Elsewhere, Seetha is devastated about Ramu's death. Soon, Seetha's father also dies due to heart attack, unable to see his daughter's suffering. Seetha loses her mental state, due to depression. Dr Dayal tries his best to convince her that Ramu is no more. But she attempts to commit suicide, and falls to the water from a great height. After rescuing her, Dayal performs brain transplant to replace Seetha's brain with that of Ramu, a procedure he has never experimented before. After several weeks, Seetha wakes up and is shockingly seen to be behaving like Ramu. She also reveals what happened that night: When Ramu was getting ready on his marriage day, a killer (Prabhakar) arrives and attacks him, who says that Muddanna, Linganna, Giriyappa, and Naganna bribed him to attack Ramu, to exact revenge. But the killer, stabs him and kills him.
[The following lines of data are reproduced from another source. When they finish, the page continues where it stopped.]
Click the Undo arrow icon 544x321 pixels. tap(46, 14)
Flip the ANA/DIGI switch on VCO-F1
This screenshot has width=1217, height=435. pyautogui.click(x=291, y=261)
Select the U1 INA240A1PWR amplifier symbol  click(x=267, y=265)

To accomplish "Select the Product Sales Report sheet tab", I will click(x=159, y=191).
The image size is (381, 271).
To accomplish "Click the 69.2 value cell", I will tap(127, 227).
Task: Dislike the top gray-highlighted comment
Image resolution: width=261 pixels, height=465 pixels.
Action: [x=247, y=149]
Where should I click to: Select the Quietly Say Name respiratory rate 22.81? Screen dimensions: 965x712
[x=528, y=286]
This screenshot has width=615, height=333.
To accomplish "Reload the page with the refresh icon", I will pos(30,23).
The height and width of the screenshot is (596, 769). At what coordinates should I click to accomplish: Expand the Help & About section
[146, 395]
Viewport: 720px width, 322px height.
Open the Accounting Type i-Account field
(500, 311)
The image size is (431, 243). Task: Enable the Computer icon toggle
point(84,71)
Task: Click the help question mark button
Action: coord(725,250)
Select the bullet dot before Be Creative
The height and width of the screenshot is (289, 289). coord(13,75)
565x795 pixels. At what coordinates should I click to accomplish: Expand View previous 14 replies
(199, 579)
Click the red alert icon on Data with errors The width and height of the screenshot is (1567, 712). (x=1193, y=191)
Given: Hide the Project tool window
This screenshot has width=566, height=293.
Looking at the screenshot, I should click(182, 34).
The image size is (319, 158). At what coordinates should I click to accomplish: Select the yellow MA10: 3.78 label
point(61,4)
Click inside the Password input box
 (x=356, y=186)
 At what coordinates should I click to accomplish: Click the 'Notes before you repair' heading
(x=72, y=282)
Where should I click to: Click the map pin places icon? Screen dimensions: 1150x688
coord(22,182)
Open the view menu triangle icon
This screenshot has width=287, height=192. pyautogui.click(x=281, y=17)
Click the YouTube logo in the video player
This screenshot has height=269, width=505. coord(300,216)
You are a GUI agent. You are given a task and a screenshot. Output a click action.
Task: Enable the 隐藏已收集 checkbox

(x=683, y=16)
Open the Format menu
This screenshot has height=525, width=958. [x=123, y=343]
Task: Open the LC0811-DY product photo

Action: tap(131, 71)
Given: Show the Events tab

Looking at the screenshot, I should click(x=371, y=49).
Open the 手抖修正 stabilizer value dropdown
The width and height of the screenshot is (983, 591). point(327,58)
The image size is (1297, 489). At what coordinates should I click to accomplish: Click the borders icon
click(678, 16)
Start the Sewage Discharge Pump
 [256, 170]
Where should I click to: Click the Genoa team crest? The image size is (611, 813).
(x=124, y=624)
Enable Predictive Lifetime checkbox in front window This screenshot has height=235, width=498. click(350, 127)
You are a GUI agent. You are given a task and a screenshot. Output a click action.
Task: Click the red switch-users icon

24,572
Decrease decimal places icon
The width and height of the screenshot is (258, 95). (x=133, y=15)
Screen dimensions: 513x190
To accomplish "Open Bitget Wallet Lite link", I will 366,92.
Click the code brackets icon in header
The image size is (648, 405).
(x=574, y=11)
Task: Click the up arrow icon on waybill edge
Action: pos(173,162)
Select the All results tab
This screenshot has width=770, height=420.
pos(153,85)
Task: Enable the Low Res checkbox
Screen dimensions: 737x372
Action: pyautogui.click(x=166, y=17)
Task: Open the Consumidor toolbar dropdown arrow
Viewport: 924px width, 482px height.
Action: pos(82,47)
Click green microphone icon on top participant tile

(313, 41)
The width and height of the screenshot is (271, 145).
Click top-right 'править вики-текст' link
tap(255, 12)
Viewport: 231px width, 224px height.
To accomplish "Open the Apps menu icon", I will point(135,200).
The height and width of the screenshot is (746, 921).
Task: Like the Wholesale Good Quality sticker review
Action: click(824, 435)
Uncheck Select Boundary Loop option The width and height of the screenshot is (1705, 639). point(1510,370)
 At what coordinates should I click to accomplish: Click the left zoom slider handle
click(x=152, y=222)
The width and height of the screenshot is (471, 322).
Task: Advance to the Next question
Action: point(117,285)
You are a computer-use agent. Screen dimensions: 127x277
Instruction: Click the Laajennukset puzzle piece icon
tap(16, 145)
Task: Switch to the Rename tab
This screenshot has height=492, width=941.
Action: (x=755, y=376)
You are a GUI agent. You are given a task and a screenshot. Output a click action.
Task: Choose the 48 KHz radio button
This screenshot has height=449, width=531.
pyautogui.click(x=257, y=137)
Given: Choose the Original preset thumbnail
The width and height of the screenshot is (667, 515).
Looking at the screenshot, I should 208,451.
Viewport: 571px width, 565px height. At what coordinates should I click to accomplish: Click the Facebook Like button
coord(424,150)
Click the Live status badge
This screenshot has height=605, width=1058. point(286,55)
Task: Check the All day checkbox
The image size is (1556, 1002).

Seetha (aka Seetharamu) decides to take revenge on the culprits. Seetha begins to act as Ramu, thus people think that the dead Ramu's spirit has possessed her. She mimics all of Ramu's actions. Ramu eventually takes revenge cleverly on all the 4 culprits and surrenders to the police.

== Cast ==
- Shankar Nag as Ramu
- Manjula as Seetha
- Thoogudeepa Srinivas
- Kanchana
- Dinesh
- Sundar Krishna Urs as Dr. Dayal
- Shakti Prasad
- Arikesari
- Prabhakar
- B. Jaya

== Soundtrack ==
The music was composed by Satyam, with lyrics by Chi Udayashankar. The song Ee Roopave Nannee Baalina was previously used by Satyam for the 1978 Telugu movie Annadammula Savaal, which was a remake of the 1977 Kannada film Sahodarara Savaal. The song "Onde Ondu Aasayu" became popular and was remixed in the 2006 film Jackpot.

Track listing
| No. | Title | Lyrics | Singer(s) | Length |
|---|---|---|---|---|
| 1. | "Hoovina Sogasu Ninagagi" | Chi. Udaya Shankar | S. P. Balasubrahmanyam, S. Janaki |  |
| 2. | "Onde Ondu Aseyu" | Chi. Udaya Shankar | S. P. Balasubrahmanyam, S. Janaki |  |
| 3. | "Bande Baruthane Rama" | Chi. Udaya Shankar | S. Janaki |  |
| 4. | "Ee Roopave Nannee Baalina" | Chi. Udaya Shankar | S. P. Balasubrahmanyam, S. Janaki |  |

== Reception ==
The film was a success and made Shankar Nag popular among the masses.